If you haven't yet watched the first trailer for The Road you need to do so now.

The "spliced footage" I'm referring to appears at the very start of the trailer - it's the news footage of floods, fires, tornadoes, riots, etc., which appear in conjunction with the tagline, "Ten Years From Now One Event Will Change The Face Of The Planet." Yeah, apparently none of that footage is in the film and the characters aren't even watching it on TV. It's all just clever editing.

If you've never read a page of The Road, you probably see the beginning of that trailer and think "End of the world action thriller. Cool." If you indeed had that reaction, consider yourself officially misled.
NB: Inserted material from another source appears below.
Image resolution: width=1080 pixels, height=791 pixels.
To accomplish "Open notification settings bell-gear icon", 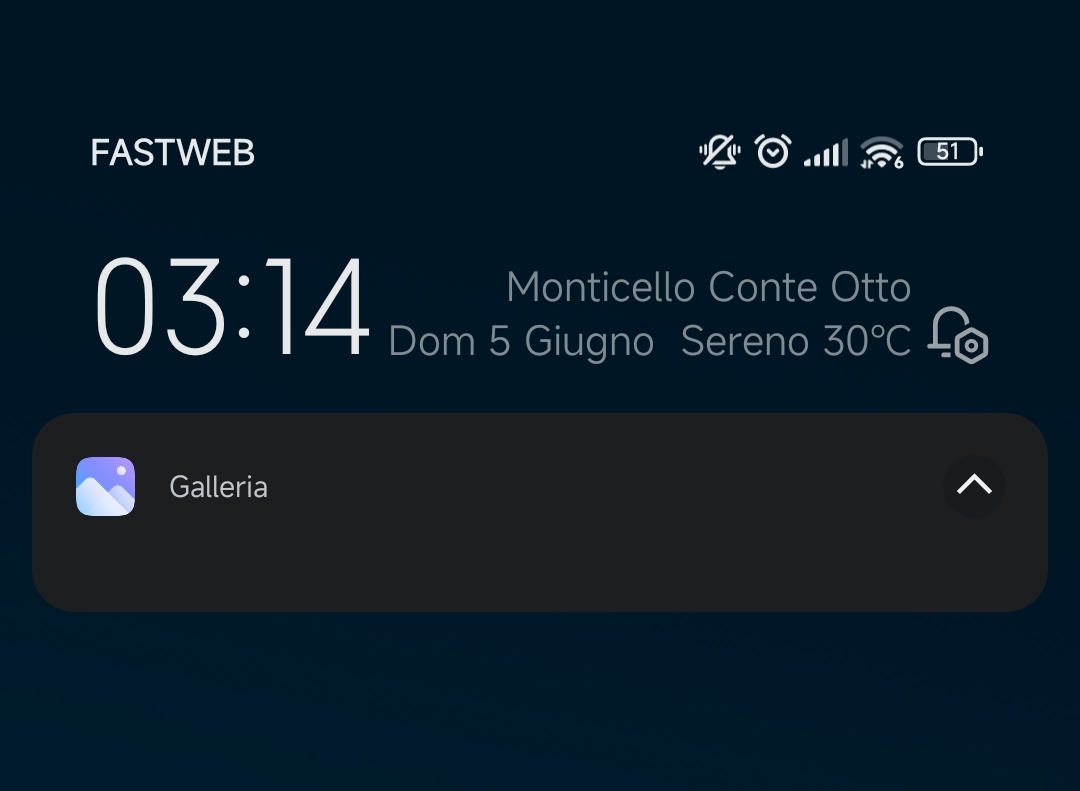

Here's a dose of the truth: The film version of The Road adheres pretty closely to the novel (with a few choice liberties taken here and there). In the novel, there is never any explanation of what event(s) turned America into a desolate wasteland. When the story begins, The Man (Viggo Mortensen) and The Boy (Kodi Smit-McPhee) are simply walking on the road across the annihilated landscape and that's as much background as we get. There is no preachy message about the environment or nuclear war or human relations - no subversive political or religious metaphor. The story is set in a post-apocalyptic hell mainly because that setting is the most extreme contrast to the guarded and filtered reality in which most parents try and raise their kids.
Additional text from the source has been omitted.